§ EXERCISE OBJECTIVE:
All lines after the one containing "The image size is (398, 538).", together with that line itself, should be written out exactly, down to the last line of the entries below.

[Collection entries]
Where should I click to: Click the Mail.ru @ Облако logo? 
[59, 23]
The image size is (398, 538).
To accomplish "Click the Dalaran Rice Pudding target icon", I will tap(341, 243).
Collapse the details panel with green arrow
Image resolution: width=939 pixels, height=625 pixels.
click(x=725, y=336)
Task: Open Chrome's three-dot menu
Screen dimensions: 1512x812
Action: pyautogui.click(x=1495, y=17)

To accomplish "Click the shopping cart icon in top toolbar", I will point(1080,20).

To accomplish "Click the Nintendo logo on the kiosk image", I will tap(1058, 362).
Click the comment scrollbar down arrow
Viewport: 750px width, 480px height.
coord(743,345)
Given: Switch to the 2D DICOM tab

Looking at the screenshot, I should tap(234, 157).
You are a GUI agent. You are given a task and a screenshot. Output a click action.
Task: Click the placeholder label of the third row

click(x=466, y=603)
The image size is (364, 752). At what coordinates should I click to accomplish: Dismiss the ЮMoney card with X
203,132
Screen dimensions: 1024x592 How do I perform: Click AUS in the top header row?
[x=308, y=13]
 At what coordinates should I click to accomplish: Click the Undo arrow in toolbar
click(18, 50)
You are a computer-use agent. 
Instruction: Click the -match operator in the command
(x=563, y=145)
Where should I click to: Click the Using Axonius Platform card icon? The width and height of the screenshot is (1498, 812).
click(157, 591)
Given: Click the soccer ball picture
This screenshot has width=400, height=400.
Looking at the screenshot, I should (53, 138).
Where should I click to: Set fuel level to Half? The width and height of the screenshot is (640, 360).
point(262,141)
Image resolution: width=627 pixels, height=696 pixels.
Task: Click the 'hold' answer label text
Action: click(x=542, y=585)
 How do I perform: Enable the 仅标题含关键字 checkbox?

§ ANSWER TO THIS EXERCISE:
The image size is (398, 538).
To accomplish "Click the Dalaran Rice Pudding target icon", I will tap(341, 243).
Collapse the details panel with green arrow
Image resolution: width=939 pixels, height=625 pixels.
click(x=725, y=336)
Task: Open Chrome's three-dot menu
Screen dimensions: 1512x812
Action: pyautogui.click(x=1495, y=17)

To accomplish "Click the shopping cart icon in top toolbar", I will point(1080,20).

To accomplish "Click the Nintendo logo on the kiosk image", I will tap(1058, 362).
Click the comment scrollbar down arrow
Viewport: 750px width, 480px height.
coord(743,345)
Given: Switch to the 2D DICOM tab

Looking at the screenshot, I should tap(234, 157).
You are a GUI agent. You are given a task and a screenshot. Output a click action.
Task: Click the placeholder label of the third row

click(x=466, y=603)
The image size is (364, 752). At what coordinates should I click to accomplish: Dismiss the ЮMoney card with X
203,132
Screen dimensions: 1024x592 How do I perform: Click AUS in the top header row?
[x=308, y=13]
 At what coordinates should I click to accomplish: Click the Undo arrow in toolbar
click(18, 50)
You are a computer-use agent. 
Instruction: Click the -match operator in the command
(x=563, y=145)
Where should I click to: Click the Using Axonius Platform card icon? The width and height of the screenshot is (1498, 812).
click(157, 591)
Given: Click the soccer ball picture
This screenshot has width=400, height=400.
Looking at the screenshot, I should (53, 138).
Where should I click to: Set fuel level to Half? The width and height of the screenshot is (640, 360).
point(262,141)
Image resolution: width=627 pixels, height=696 pixels.
Task: Click the 'hold' answer label text
Action: click(x=542, y=585)
 How do I perform: Enable the 仅标题含关键字 checkbox?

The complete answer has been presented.